Interpretive Summary: Abnormal DNA methylation (a type of chemical modification of DNA that changes gene expression potential) is the most common molecular lesion of the cancer cell. In particular, genes that help prevent cancer are frequently inactivated by abnormally increased methylation at key regulatory regions (i.e., promoters). The cause of such aberrant DNA methylation in cancer, however, remains largely unknown. This research seeks to understand whether increased DNA methylation in cancer is caused by mutations at a gene (TET2) that regulates DNA methylation reactions. By comparing leukemia patients with or without this gene mutation, we found that there is no difference in the frequency of abnormal gene methylation. Our research provides important insights into both genetic and epigenetic processes during cancer development.

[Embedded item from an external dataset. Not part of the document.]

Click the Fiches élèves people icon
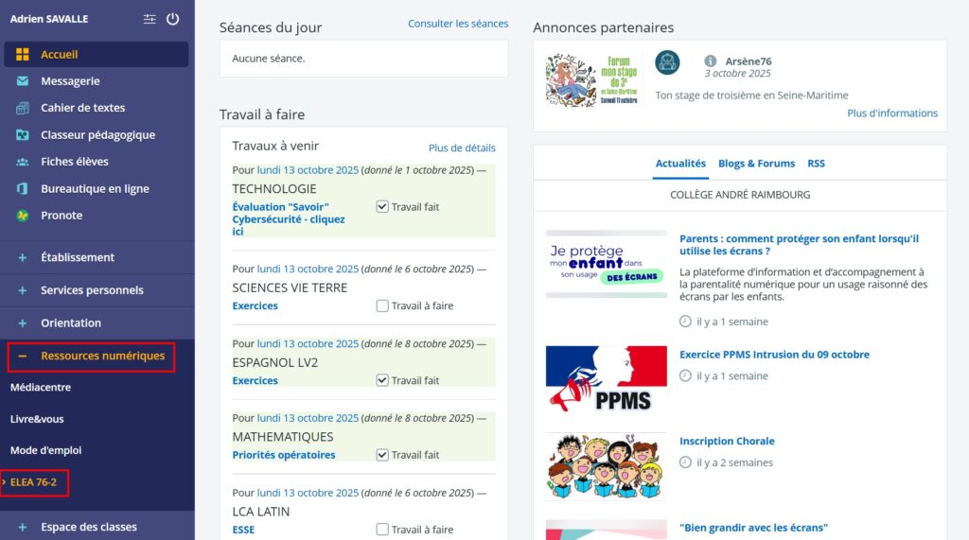Viewport: 969px width, 540px height. (x=23, y=162)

Technical Abstract: TET2 enzymatically converts 5-methyl-cytosine to 5-hydroxymethyl-cytosine, possibly leading to loss of DNA methylation. TET2 mutations are common in myeloid leukemia and were proposed to contribute to leukemogenesis through DNA methylation. To expand on this concept, we studied chronic myelomonocytic leukemia (CMML) samples. TET2 missense or nonsense mutations were detected in 53% (16/30) of patients. In contrast, only 1/30 patients had a mutation in IDH1 or IDH2, and none of them had a mutation in DNMT3A in the sites most frequently mutated in leukemia. Using bisulfite pyrosequencing, global methylation measured by the LINE-1 assay and DNA methylation levels of 10 promoter CpG islands frequently abnormal in myeloid leukemia were not different between TET2 mutants and wild-type CMML cases. This was also true for 9 out of 11 gene promoters reported by others as differentially methylated by TET2 mutations. We found that two non-CpG island promoters, AIM2 and SP140, were hypermethylated in patients with mutant TET2. These were the only two gene promoters (out of 14,475 genes) previously found to be hypermethylated in TET2 mutant cases. However, total 5-methyl-cytosine levels in TET2 mutant cases were significantly higher than TET2 wild-type cases (median = 14.0% and 9.8%, respectively) (p = 0.016). Thus, TET2 mutations affect global methylation in CMML but most of the changes are likely to be outside gene promoters.